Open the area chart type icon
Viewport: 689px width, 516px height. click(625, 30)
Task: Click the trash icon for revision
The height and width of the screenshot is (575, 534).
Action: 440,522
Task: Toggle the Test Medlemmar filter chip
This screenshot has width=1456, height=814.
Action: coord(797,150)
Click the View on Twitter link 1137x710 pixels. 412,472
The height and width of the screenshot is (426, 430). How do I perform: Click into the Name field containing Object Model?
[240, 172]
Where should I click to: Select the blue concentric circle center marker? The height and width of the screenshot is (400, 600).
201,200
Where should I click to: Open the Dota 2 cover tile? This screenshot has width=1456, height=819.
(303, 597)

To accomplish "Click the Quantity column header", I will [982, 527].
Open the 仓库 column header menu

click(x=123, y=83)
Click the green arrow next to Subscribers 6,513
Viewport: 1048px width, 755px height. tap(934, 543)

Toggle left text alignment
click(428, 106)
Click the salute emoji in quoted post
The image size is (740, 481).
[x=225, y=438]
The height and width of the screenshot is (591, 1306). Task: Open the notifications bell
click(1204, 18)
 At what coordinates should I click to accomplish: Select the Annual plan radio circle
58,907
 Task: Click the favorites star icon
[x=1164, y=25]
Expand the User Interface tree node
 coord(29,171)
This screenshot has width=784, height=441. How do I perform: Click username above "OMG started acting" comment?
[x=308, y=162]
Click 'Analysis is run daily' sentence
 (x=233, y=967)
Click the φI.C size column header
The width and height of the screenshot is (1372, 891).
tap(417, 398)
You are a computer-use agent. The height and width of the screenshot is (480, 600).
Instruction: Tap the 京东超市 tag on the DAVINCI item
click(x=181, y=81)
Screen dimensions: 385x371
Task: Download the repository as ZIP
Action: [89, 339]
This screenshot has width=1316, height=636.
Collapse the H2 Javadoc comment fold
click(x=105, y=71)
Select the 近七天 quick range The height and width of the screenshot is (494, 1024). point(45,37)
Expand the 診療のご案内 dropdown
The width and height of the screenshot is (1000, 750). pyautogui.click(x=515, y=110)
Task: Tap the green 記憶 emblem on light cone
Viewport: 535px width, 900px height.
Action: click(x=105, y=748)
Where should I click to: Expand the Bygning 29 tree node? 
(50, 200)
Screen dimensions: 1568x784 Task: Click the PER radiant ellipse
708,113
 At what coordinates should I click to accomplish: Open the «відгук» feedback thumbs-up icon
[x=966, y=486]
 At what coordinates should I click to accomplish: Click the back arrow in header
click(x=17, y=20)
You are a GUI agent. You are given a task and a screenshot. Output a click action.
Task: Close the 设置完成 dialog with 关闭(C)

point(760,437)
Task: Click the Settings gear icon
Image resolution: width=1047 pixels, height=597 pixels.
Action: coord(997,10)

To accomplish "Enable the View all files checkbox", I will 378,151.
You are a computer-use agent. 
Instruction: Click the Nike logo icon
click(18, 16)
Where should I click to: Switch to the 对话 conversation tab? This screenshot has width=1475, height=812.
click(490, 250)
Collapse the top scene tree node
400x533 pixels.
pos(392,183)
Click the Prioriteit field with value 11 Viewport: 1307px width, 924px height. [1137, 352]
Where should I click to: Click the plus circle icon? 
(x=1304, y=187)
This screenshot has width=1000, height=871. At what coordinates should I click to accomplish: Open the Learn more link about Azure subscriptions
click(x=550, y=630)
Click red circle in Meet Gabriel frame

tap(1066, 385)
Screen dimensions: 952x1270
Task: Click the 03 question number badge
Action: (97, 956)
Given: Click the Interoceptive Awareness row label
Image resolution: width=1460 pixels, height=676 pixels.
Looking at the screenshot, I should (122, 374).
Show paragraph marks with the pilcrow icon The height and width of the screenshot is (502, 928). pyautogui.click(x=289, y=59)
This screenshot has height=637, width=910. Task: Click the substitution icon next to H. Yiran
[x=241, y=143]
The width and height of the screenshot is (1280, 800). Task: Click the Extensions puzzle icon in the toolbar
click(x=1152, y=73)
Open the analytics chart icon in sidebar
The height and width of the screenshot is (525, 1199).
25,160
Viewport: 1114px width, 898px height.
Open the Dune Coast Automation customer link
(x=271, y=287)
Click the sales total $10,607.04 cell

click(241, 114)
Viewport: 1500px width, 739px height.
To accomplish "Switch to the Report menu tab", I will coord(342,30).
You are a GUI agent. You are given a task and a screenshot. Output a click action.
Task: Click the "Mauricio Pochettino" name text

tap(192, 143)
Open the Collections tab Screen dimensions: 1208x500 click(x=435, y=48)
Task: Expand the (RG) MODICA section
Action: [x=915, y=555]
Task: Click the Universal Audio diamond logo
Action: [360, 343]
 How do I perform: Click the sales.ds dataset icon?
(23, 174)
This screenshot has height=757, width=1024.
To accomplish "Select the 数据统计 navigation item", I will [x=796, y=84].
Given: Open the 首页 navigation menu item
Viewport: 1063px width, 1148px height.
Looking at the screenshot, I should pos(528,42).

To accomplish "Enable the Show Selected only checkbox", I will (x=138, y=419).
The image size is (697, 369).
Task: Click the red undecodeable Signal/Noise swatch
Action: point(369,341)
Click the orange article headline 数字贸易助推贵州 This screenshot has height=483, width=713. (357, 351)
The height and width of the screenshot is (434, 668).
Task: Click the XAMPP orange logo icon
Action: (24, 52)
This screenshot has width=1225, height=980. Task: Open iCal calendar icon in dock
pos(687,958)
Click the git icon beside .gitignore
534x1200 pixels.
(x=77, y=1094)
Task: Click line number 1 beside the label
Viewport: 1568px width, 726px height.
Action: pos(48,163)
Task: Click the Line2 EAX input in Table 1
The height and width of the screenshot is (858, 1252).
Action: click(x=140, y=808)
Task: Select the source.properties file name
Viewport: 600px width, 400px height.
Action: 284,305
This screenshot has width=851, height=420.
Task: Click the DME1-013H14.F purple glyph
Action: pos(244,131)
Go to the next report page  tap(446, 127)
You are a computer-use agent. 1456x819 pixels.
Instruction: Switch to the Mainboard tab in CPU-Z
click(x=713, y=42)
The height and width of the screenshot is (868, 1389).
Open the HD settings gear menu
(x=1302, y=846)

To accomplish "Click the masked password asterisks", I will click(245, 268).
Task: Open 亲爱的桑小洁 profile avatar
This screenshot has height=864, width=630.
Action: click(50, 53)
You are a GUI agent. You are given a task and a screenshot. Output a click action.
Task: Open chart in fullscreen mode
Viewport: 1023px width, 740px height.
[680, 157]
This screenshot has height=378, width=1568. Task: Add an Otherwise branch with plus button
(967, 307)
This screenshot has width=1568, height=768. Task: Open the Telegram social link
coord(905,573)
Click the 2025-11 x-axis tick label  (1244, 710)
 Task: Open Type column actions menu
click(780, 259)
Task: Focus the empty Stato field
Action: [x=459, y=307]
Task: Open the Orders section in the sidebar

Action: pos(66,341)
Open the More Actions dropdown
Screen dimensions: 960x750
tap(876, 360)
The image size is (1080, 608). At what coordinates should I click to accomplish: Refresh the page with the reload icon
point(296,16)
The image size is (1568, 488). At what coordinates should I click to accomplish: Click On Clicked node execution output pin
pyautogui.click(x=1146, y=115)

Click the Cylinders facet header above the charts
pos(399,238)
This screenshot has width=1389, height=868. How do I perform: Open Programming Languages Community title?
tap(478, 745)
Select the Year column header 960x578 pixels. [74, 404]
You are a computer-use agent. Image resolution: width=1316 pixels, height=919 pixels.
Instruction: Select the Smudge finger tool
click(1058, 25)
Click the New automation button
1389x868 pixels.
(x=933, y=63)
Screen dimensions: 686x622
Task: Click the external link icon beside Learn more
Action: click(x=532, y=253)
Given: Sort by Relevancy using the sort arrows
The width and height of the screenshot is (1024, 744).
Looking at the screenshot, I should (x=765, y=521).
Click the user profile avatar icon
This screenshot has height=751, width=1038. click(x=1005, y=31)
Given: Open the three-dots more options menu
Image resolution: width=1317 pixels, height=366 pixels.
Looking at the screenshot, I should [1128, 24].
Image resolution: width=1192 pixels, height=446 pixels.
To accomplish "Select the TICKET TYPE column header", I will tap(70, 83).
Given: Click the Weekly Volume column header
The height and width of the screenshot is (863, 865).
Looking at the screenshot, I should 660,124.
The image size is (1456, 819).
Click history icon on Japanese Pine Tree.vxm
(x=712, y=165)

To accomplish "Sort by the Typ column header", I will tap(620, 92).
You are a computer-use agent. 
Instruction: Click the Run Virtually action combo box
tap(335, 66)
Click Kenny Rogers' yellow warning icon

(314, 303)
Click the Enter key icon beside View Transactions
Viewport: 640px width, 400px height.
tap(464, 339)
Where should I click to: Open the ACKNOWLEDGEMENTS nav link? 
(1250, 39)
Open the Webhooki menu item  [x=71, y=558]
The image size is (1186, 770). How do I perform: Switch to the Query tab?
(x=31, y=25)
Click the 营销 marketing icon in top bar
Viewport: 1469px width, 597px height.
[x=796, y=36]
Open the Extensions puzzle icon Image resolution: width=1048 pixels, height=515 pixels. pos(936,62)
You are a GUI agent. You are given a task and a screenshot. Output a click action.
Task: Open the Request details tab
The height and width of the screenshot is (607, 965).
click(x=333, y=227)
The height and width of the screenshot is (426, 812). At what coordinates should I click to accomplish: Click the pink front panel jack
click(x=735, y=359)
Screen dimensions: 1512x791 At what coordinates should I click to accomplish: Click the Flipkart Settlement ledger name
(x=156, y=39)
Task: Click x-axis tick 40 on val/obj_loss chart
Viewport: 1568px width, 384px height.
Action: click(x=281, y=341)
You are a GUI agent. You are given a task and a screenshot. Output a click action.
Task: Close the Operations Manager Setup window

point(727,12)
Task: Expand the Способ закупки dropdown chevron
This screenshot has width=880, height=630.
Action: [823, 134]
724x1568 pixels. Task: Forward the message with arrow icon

INSTRUCTIONS FOR THE TASK:
Give the material from the line with "You are a computer-use agent. Image" to the line with "(x=712, y=165)" again, switching "Smudge" to "Blur" and leaving everything else unchanged.

RESULT OF THIS TASK:
You are a computer-use agent. Image resolution: width=1316 pixels, height=919 pixels.
Instruction: Select the Blur finger tool
click(1058, 25)
Click the New automation button
1389x868 pixels.
(x=933, y=63)
Screen dimensions: 686x622
Task: Click the external link icon beside Learn more
Action: click(x=532, y=253)
Given: Sort by Relevancy using the sort arrows
The width and height of the screenshot is (1024, 744).
Looking at the screenshot, I should (x=765, y=521).
Click the user profile avatar icon
This screenshot has height=751, width=1038. click(x=1005, y=31)
Given: Open the three-dots more options menu
Image resolution: width=1317 pixels, height=366 pixels.
Looking at the screenshot, I should [1128, 24].
Image resolution: width=1192 pixels, height=446 pixels.
To accomplish "Select the TICKET TYPE column header", I will tap(70, 83).
Given: Click the Weekly Volume column header
The height and width of the screenshot is (863, 865).
Looking at the screenshot, I should 660,124.
The image size is (1456, 819).
Click history icon on Japanese Pine Tree.vxm
(x=712, y=165)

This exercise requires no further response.